When the time comes to work at home, please follow these fool-proof tips. I can’t speak for Laurie, but this fool didn’t and now I wish I had a fairy god mama that would have pointed me in the right direction. Coaches on the Edge Fairy Dust is now available for $9.99 plus $0.09 S&H. Just send the checks to my house. Laurie doesn’t need to know.

elizabeth:
Number One: With a Bullet.
For the love of God and everything we hold dear in this world, do not, I repeat, do not buy sweat pants for comfort while working. You can be just as brilliant in your own damn trousers! I fell under the spell of “well, they are kind of cool black sweats and I did not buy them at Wal-Mart and I could even go walking with them on” line of crap. I don’t care if Giorgio Armani designed sweats for his couture line. Do not wear them at home while working. They do have their place—putting laundry in, cleaning out a litter box or five but if you sit in front of your computer for eight to twelve hours a day, you will have develop a HUGE butt and don’t get me started on the land where small waistlines go. You need to feel the cold, hard metal of a zipper against your flesh each day of your life.

Laurie: 
Number Two: Caller ID Is a Must. 
Tell people that you are working from home and suddenly you become the perfect candidate to wait for the cable guy, meet little Johnny after school because he got detention, take the car to the garage, the pants to the cleaners, and any other job that no one else wants to do. Don’t pick up the phone until you see who is calling. Unless it’s Publisher’s Clearing House telling you that you’ve won, let the answering machine get it.

elizabeth:
Number Three: Get Outside Everyday.
Regardless of the weather, open the front door, crack open a window, and escape.
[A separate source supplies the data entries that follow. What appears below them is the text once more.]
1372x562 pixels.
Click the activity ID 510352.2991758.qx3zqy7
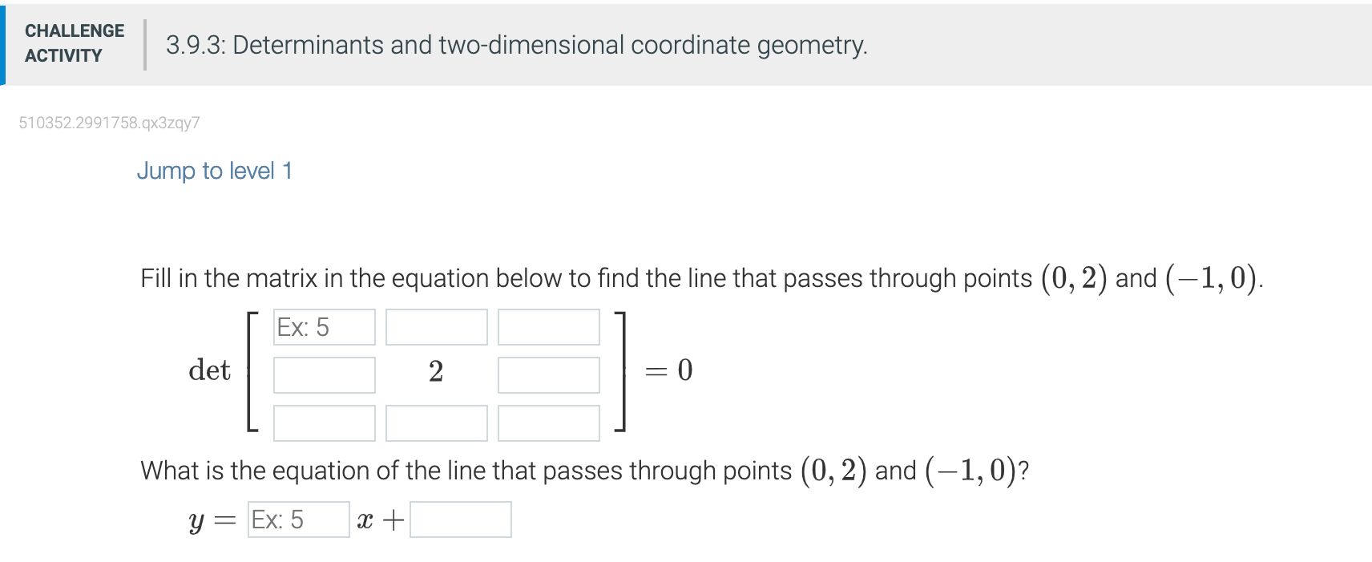click(109, 123)
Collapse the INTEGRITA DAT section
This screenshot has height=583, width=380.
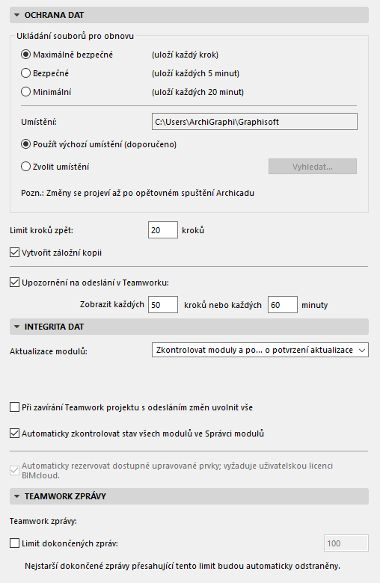(x=189, y=327)
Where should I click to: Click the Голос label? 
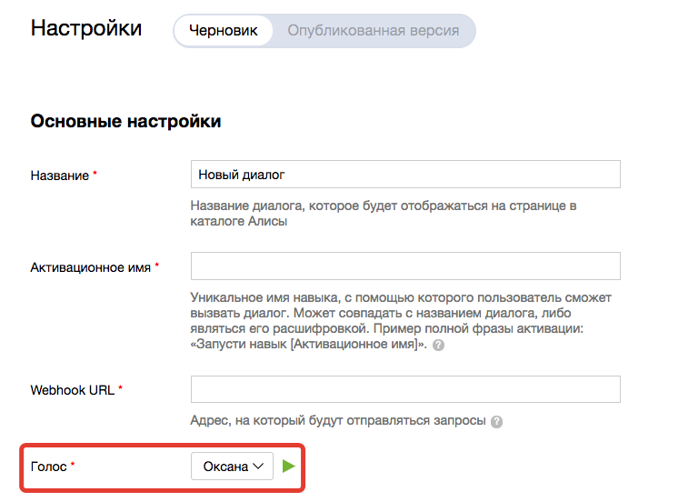[48, 467]
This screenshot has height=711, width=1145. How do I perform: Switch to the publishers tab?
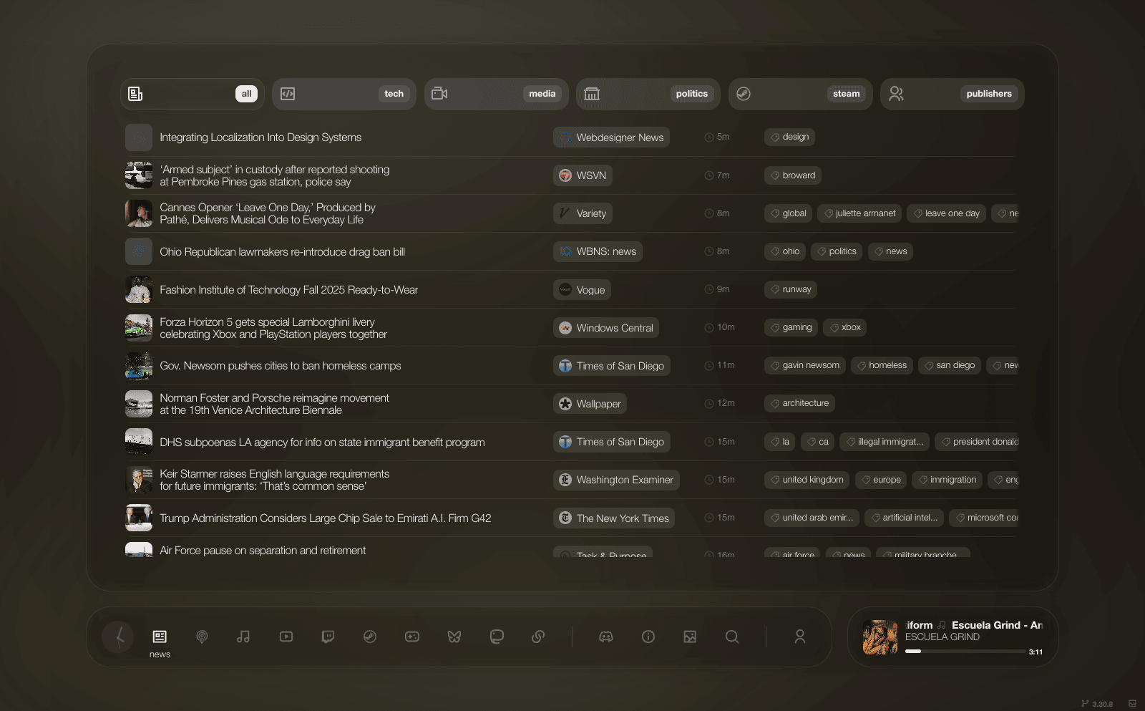[952, 94]
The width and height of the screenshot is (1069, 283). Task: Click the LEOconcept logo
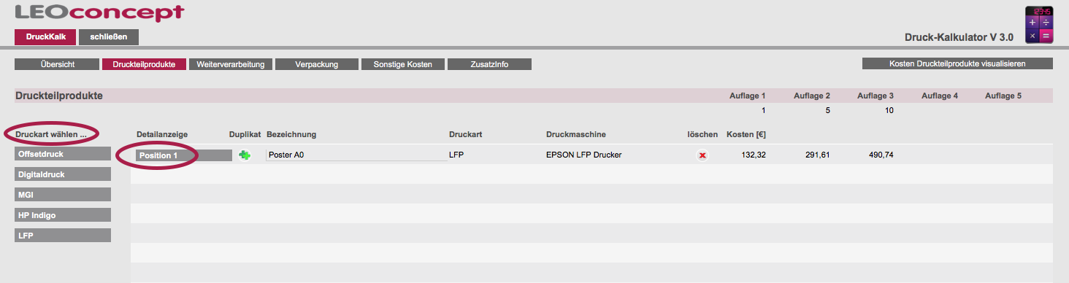click(99, 12)
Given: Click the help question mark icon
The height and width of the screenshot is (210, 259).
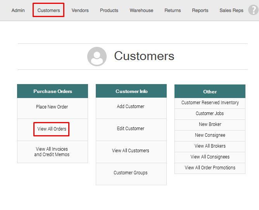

Don’t put it off until later in the day because you know damn well you won’t do it. Don’t wait till the cops show up because the neighbors thought they smelled something funky coming from your house. You don’t need to read your obituary in the paper. They always put a picture of you with in your eyes closed. Take the cat for a walk.

Laurie:
Number Four: Make Sure Your Mute Button Works.
In case you didn’t follow advice in Tip Number Two and picked up the phone, you may as well use the time productively. You can wash dishes, empty garbage cans, shred documents, and take bathroom breaks while you’re on the phone getting your next assignment from those who think working at home = free time. Just make sure you ask a question that requires a long answer and then mute while you flush.

elizabeth:
Number Five: Cleanliness Is Next to Impossible if You Don’t Bathe.
I could write a book, but I am in the shower.

Laurie:
Number Six: Remove All Computer Games from Your Desktop.
Yes, that includes Solitaire, Spider Solitaire, Free Cell, and any other mind-numbing, totally useless, and always addictive entertainment that makes you sit for hours in front of your screen manipulating your mouse (doesn’t that sound slightly dirty?).

elizabeth:
Number Seven: If the Green Mold on the Bread Starts to Bubble …
Call the Hazardous Materials hotline number. These guys could use a good laugh and who knows maybe you’ll get invited out to lunch. I would just suggest that someone else taste the food first.

Laurie:
Number Eight: No Eating in Front of the Computer.
Jelly in the keyboard is impossible to remove, as is oatmeal, salad dressing, and powdered sugar from a doughnut. The plus side of this is you will have friend during what could be a solitary day—ant, roaches, and if you’r lucky, a mouse (we’re not talking digital here) or two.

elizabeth:
Number Nine: Oprah’s 24th Season Started.
And try as you may, you can’t just unplug your computer and move it to the bedroom. Why don’t I have a lap top? Silly, I work at home now and my 401K just had last rites ... again. Plus it is good to see how Oprah makes her billions. So I will keep on working in heels with a fully made up face and two pairs of Spanx.

Laurie:
Number Ten and the Most Obvious of All:
DO NOT tell anyone, including your husband and kids, that you are working from home! It’s none of their business, and how are you ever supposed to get any work done if people know where you are?